Finn shakes his head. "I mean, like, the friend's almost eighteen and never planned to stay around anyway. But, back when you were kids, and the problem seemed like it had gotten better, but then one day, out of the clear blue sky, it walked right back into your friend's life. And you tried to comfort him, but he just kept shruggin' you off and ignorin' you, and telling adults wouldn't help, because, it's not like your friend is abused or something." (Finn honestly isn't sure about that. But Puck's almost eighteen and it's too late, if he ever was.)

Her eyes widen. "You mean Puck. I heard the other glocks talking about him – he's been testier than usual lately."
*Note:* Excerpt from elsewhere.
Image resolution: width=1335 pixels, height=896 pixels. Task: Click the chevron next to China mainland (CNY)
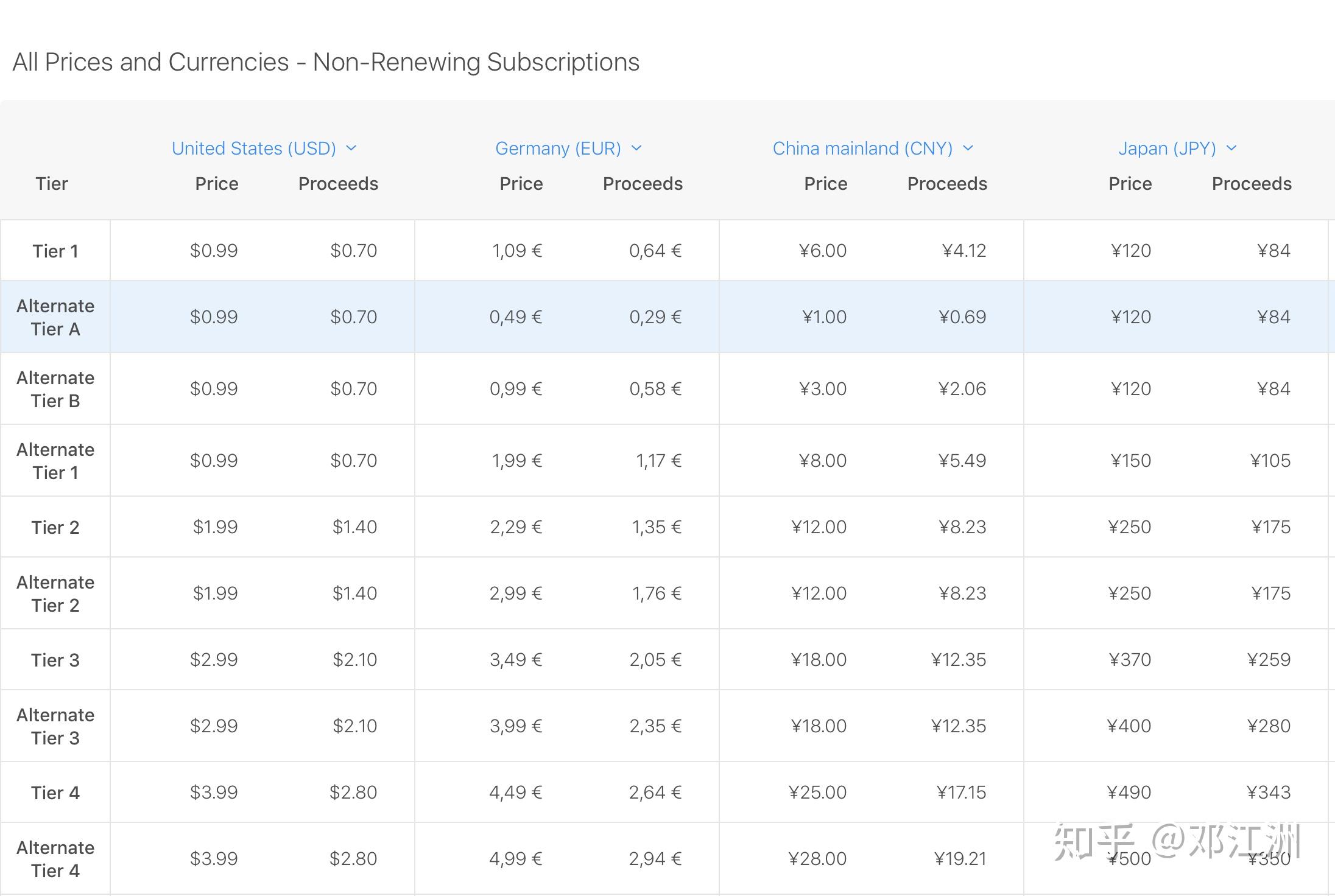tap(968, 149)
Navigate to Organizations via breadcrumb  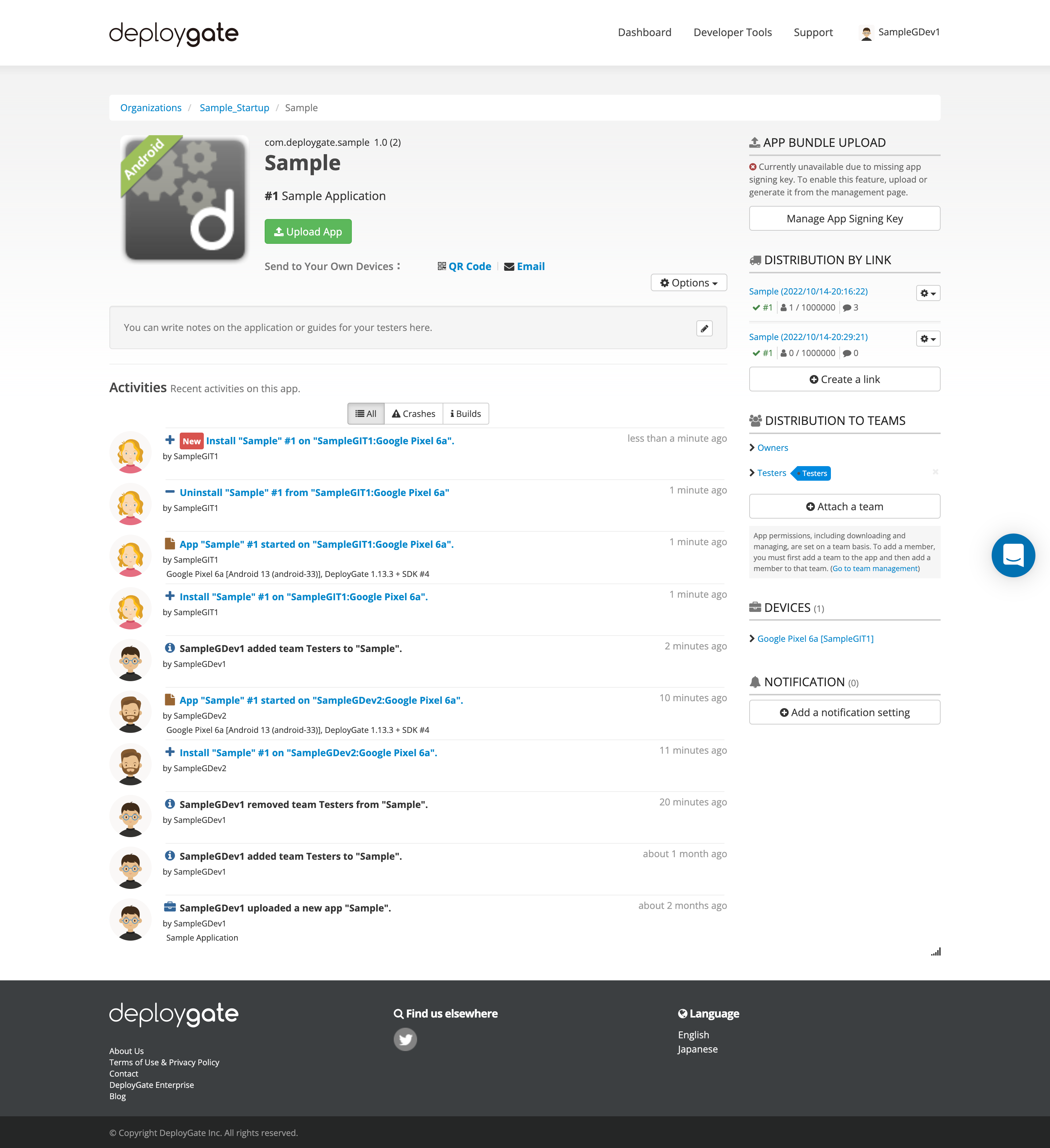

Finn looks down. Rachel's touch is gentle, her fingers on his face. "You can't do anything but what you have been," she says. "Be there for him. Offer him haven when he needs it. Let him know you care and will always listen."

"Okay," Finn breathes, pulling her into his arms. "I love you, Rach."

"I love you, too, Finn," she says.


Finn knows he's not going to New York like Rachel, Blaine, and Kurt. He knows he's not getting out of Lima like Mercedes, Artie, and Puck. He'll stay home and go to community college and figure out how to work on a car without killing it. He'll take over Burt's shop while Kurt's off ruling the fashion world, and he'll marry a nice girl, and they'll have kids.

He won't be a Lima loser, because Burt isn't one, even though he never left. Burt is what he pictures, when he thinks about his father. Burt and Mom, they've lived in Lima their whole lives. They're happy.

Finn loves Rachel. He believes she loves him. But she's going to New York, and he isn't, and he kisses her too fiercely, he holds her too tight, and he won't stand in her way, after they graduate.


On Sunday, Kurt and Blaine have an all-day date planned. Rachel has something going on with her dads, so Finn asks Burt to give him a lesson about cars.

"You sure, kid?" Burt asks, looking over from a Deadliest Catch marathon. "You don't wanna do somethin' fun with your friends?"

"I know I'm not as good as Kurt," he says. "And I don't expect to be. But I'd like to learn, sir."

"Well, okay," Burt says, turning off the TV.


The first time Finn ever calls Burt 'Dad' is that afternoon, but not the last.